Multivariable logistic regression analysis revealed that making additional cuts (odds ratio [OR], 2.480; 95% CI 1.608 to 3.826; p = 0.01), a pathology result of conization tissue of HSILs or cervical cancer (OR, 13.203; 95% CI, 6.024 to 28.936; p \(<\) 0.001), age (OR, 1.036; 95% CI, 1.017 to 1.054; p \(<\) 0.001), and smaller cone depth (OR, 0.591; 95% CI, 0.362 to 0.965, p = 0.036) were independent risk factors for positive margins (Fig. 2).

Fig. 2
figure 2

Multivariable logistic regression analysis of the correlation between clinicopathological factors and positive margins. Legend: In cervical conization, older age, shorter cone depth, additional cuts, and pathology result of conization tissue of HSILs or cervical cancer were independent risk factors for positive margins in conization

Subsequently, we analyzed the additional cut rate and the effective additional cut rate of doctors who had a habit of making additional cuts (Table 3). In our study, a total of 64 doctors performed conization surgeries, six of whom (9.4%) had a habit of making additional cuts; four of these doctors had an additional cut rate greater than 80%. Of these six doctors, one doctor’s additional cuts were ineffective, and the rest of the doctors had a relatively high effective additional cut rate.

Table 3 Doctor who has the habit of making additional cuts

Table 4 shows that the cone volume in the additional cuts group ranged from 0.89 to 1.57 cm3 (median = 1.25 cm3), and there was an extremely significant difference (p \(<\) 0.001) in cone volume between the group without additional cuts and the group with additional cuts. Doctors who had a habit of making additional cuts had significantly smaller cone volumes than doctors who did not have this habit (median = 1.16 cm3 and 2.20 cm3, respectively; p \(<\) 0.001).

Table 4 Correlation between factors and cone volume


Main findings

In this study, we observed that older age, shorter cone depth, making additional cuts, and a pathology result of conization tissue of HSILs or cervical cancer were independent risk factors for positive margins in conization. Additional cuts were determined to be an independent risk factor for a positive surgical margin because in the included cases, most patients with a positive margin underwent additional cuts. Among doctors who have a habit of making additional cuts, the cuts were overwhelmingly effective. Additionally, the cone volume was significantly smaller in cases with additional cuts and in surgeries performed by doctors who had a habit of making additional cuts.

Strengths and limitations

A number of studies have analyzed the influencing factors associated with positive cone margins. However, to our knowledge, this study is the first study on the problem of making additional cuts in cervical conization.

[Collected data entries]
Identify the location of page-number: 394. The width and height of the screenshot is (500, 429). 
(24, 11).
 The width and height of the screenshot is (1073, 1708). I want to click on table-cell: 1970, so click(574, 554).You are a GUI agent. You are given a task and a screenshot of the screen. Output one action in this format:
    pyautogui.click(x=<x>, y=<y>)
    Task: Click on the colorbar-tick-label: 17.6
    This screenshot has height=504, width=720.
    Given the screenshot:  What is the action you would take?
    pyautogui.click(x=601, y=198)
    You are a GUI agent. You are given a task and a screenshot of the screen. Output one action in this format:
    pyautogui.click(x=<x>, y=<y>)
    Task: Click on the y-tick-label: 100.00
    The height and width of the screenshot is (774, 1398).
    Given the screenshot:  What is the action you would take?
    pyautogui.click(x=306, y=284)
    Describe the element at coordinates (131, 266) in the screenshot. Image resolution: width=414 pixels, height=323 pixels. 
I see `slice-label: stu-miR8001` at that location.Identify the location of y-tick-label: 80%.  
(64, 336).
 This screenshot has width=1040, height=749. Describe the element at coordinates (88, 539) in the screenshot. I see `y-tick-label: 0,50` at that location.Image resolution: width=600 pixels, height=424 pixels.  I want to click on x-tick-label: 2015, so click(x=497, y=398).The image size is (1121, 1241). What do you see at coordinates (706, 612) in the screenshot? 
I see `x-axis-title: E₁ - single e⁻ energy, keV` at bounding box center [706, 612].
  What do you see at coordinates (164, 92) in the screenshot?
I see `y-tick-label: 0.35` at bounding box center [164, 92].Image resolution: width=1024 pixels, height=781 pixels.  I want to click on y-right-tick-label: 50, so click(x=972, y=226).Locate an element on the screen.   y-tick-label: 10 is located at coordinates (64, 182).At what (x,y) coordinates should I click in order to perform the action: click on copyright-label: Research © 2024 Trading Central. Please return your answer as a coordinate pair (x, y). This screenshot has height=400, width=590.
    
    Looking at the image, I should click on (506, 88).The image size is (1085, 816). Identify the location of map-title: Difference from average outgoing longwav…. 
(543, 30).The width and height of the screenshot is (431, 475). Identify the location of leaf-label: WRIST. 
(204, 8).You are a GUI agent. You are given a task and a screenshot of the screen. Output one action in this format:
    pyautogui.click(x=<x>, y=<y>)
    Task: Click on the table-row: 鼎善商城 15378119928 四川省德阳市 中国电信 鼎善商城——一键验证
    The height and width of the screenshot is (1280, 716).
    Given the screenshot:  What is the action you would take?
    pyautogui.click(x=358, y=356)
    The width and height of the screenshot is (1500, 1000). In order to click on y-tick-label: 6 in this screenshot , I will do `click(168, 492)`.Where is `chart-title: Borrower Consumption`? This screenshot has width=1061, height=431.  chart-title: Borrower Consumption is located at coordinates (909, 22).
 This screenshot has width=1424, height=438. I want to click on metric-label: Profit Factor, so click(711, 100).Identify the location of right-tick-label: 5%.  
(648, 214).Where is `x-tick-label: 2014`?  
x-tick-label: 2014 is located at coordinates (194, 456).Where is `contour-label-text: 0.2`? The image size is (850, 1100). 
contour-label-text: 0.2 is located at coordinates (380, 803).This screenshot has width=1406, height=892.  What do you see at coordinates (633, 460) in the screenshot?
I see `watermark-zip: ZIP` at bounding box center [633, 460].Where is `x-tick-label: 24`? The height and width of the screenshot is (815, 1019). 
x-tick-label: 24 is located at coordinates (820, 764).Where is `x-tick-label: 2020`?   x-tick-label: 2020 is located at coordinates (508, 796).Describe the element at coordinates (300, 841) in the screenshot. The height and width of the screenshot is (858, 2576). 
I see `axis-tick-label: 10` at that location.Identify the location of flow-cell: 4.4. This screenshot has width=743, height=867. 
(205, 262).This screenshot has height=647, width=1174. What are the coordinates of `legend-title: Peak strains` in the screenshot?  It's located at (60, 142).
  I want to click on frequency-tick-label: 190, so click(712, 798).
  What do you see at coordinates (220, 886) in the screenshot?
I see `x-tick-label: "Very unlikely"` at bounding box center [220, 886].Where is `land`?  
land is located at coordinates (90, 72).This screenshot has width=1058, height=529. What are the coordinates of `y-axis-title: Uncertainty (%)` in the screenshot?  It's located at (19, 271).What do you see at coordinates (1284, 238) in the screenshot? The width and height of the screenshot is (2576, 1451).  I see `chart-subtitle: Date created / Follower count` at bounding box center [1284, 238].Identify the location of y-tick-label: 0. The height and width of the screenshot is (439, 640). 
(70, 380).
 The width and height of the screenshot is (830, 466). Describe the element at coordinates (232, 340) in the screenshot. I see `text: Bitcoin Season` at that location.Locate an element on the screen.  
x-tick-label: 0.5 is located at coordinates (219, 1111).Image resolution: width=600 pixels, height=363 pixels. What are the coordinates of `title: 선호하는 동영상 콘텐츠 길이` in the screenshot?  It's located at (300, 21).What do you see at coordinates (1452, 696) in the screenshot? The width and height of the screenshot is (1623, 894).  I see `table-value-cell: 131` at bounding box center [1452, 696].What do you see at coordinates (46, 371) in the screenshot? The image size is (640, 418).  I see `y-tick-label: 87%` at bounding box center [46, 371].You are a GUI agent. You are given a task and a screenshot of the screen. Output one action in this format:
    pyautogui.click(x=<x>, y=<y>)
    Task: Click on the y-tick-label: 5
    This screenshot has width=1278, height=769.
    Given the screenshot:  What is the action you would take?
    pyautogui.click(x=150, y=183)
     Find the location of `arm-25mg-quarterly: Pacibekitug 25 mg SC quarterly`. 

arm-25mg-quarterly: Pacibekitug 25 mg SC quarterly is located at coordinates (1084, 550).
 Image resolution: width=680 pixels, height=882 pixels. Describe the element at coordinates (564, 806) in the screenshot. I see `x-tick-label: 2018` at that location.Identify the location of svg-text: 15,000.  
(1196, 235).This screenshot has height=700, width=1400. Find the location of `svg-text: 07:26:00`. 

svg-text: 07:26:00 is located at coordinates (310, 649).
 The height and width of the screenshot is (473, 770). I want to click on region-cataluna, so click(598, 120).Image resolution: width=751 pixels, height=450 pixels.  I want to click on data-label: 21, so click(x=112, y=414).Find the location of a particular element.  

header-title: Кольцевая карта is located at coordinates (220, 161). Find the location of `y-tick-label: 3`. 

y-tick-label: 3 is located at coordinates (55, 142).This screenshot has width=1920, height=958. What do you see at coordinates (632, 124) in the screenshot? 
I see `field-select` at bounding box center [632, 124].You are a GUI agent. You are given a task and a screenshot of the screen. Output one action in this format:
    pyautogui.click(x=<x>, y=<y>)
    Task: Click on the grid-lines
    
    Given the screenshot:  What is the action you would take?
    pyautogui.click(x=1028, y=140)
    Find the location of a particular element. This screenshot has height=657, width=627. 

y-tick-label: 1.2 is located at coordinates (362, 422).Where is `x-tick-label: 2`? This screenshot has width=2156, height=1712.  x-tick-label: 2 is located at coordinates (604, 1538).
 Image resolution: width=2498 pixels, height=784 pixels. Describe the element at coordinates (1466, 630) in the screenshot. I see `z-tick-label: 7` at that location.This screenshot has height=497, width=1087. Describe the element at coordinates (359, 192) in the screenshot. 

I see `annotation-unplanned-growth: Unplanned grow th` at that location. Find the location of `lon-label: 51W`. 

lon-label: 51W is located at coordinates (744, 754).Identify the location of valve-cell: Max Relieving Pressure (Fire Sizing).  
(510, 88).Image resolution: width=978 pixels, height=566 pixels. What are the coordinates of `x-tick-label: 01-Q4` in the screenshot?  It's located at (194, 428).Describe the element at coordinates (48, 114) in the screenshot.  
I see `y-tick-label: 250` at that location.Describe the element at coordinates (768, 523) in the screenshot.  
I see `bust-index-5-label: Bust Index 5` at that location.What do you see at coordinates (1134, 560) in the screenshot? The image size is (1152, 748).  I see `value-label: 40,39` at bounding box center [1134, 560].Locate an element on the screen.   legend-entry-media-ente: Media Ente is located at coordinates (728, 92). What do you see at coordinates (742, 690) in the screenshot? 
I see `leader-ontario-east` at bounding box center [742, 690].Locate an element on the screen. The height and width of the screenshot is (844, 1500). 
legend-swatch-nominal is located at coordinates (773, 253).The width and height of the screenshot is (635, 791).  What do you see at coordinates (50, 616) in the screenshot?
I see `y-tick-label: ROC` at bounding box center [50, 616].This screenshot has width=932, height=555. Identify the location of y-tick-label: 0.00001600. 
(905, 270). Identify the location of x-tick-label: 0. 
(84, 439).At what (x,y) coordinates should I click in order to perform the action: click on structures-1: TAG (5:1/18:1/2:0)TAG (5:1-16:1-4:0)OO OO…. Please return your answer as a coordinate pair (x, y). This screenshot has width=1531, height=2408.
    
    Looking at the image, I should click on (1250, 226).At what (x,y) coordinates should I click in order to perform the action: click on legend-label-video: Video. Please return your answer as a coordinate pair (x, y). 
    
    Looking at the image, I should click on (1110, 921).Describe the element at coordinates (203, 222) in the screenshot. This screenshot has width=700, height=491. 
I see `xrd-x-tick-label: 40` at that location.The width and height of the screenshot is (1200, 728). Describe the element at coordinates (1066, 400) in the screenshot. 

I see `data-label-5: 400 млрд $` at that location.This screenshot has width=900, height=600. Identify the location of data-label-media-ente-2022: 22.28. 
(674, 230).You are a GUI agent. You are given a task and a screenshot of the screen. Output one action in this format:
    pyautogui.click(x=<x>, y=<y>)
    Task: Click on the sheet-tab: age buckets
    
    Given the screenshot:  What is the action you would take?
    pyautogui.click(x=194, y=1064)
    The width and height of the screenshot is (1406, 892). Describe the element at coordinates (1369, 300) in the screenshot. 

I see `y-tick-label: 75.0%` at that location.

EXERCISE OBJECTIVE: Can you write the next part of the cervical conization excerpt, picking up after its final sentence? These entries have nothing to do with the cervical conization excerpt.

RESPONSE TO THIS EXERCISE:
There are limitations of this study. This analysis included only 965 pathology reports at the First Affiliated Hospital of Dalian Medical University (Dalian, China), and only 64 doctors were involved. Moreover, there are few studies on additional cuts in cervical conization, resulting in a lack of research in other hospitals or regions, and the generalizability of the results is uncertain. We cannot definitively say that additional cuts can reduce the occurrence of positive margins in conization. A retrospective Korean study of 65 cases showed that conization type and cone volume were statistically significant factors in preterm delivery [13], but we were unable to investigate whether additional cuts had an impact on preterm delivery due to a lack of follow-up of patients.


Chinese practices for cervical conization [14] recommend that the indication for cervical conization surgery is cervical cytology of HSIL, AIS, or cervical cancer. Additionally, in clinical practice, patients who underwent conization surgery mainly had HSILs. However, in this experiment, 2.5% of patients had a prediagnosis of LSILs (Table 1), largely because doctors believe that those patients had the potential to develop the disease, had different grades of lesions at the biopsy site, or were missed or misdiagnosed cases of HSILs. This was similar to a Japanese report [15] on the prediagnosis of cervical intraepithelial neoplasia (CIN) 1 and 2 in patients with conization. Approximately, half of patients initially diagnosed with CIN 1 and 2 actually had CIN 3 or invasive cancer in the cervical tissue. Therefore, it is necessary to use actual clinical observations to decide whether to perform conization in patients with LSILs.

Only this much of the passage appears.